*** TEXT ***
State v. Covington

Annotate this Case

338 S.E.2d 310 (1986)

315 N.C. 352

STATE of North Carolina v. Tommie Deion COVINGTON.

No. 15A85.

Supreme Court of North Carolina.

January 7, 1986.

*312 Lacy H. Thornburg, Atty. Gen. by Walter M. Smith, Asst. Atty. Gen., Raleigh, for State.

Gail F. Miller, Winston-Salem, for defendant-appellant.

MEYER, Justice.

The defendant brings forward assignments of error relating to the victims' in-court identification of him as one of the perpetrators of the offenses against them. He also contends that the evidence was insufficient to support the submission of the cases against him to the jury. We find no error.

The State's evidence tended to show that on the afternoon of 27 June 1983, Mr. Thomas Puryear and his wife, Wanda, were at their home in Winston-Salem. Shortly after 6:00 p.m., two men, one of whom Mr. Puryear identified as the defendant, came to the back door seeking directions to the Schlitz Brewery employment office. Puryear testified that the same two men had come to his house the previous week asking directions to the brewery. After conversing for approximately ten minutes, the other man, who was shorter than the defendant, suddenly struck Puryear in the head and threw him to the kitchen floor. The intruders proceeded to remove his glasses and class ring. At that time, Puryear noticed that the intruders were carrying bolts approximately sixteen inches in length, weighing about one pound. When Puryear attempted to warn his wife, the defendant struck him in the throat with the bolt. The two men then demanded that Puryear tell them where he kept his money and firearms. When he told them that he had no money or guns, Puryear was taken into the front bedroom and tied up.
*** DATA EXTRACT ***
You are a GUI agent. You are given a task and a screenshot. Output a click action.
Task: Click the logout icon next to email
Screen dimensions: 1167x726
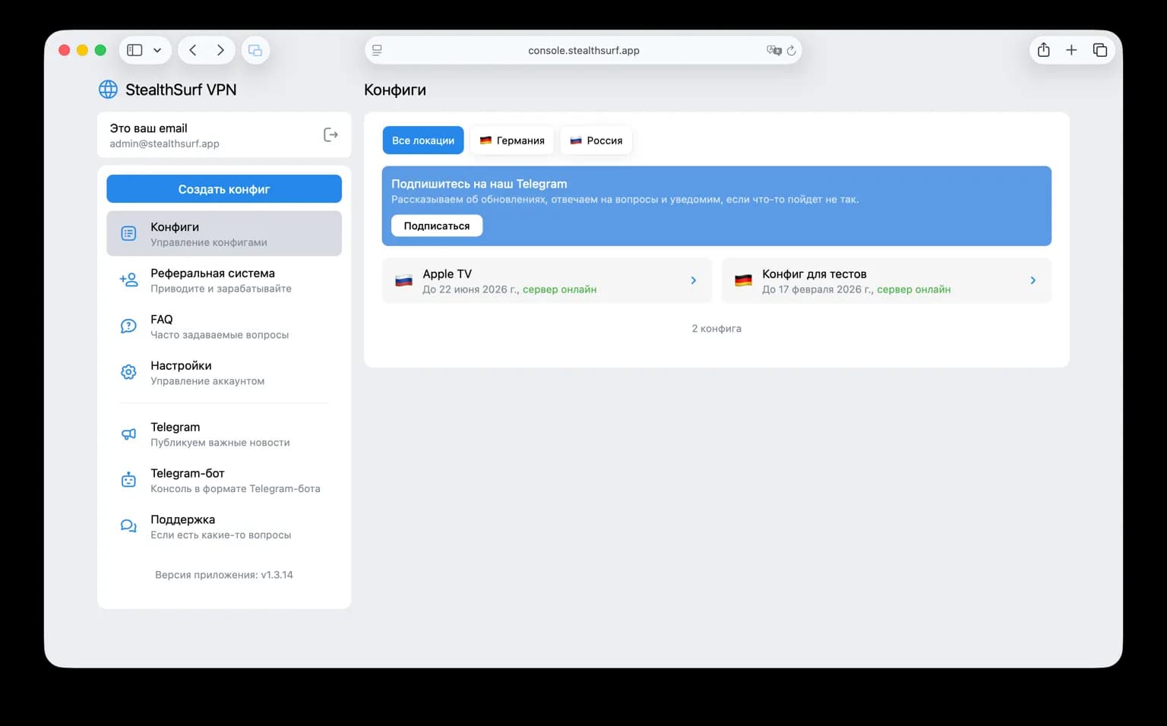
***
_PARTS OF THE EXERCISE_:
1. According to the Covington opinion, why did the two men come to the Puryears' back door shortly after 6:00 p.m.? Answer in one to three sentences.
2. Return the stretch of the Covington opinion from "State v. Covington" through "of North Carolina.", word for word.

_ANSWERS TO THE EXERCISES_:
1. They came seeking directions to the Schlitz Brewery employment office. Mr. Puryear testified that the same two men had come to his house the previous week asking directions to the brewery.

2.
State v. Covington

Annotate this Case

338 S.E.2d 310 (1986)

315 N.C. 352

STATE of North Carolina v. Tommie Deion COVINGTON.

No. 15A85.

Supreme Court of North Carolina.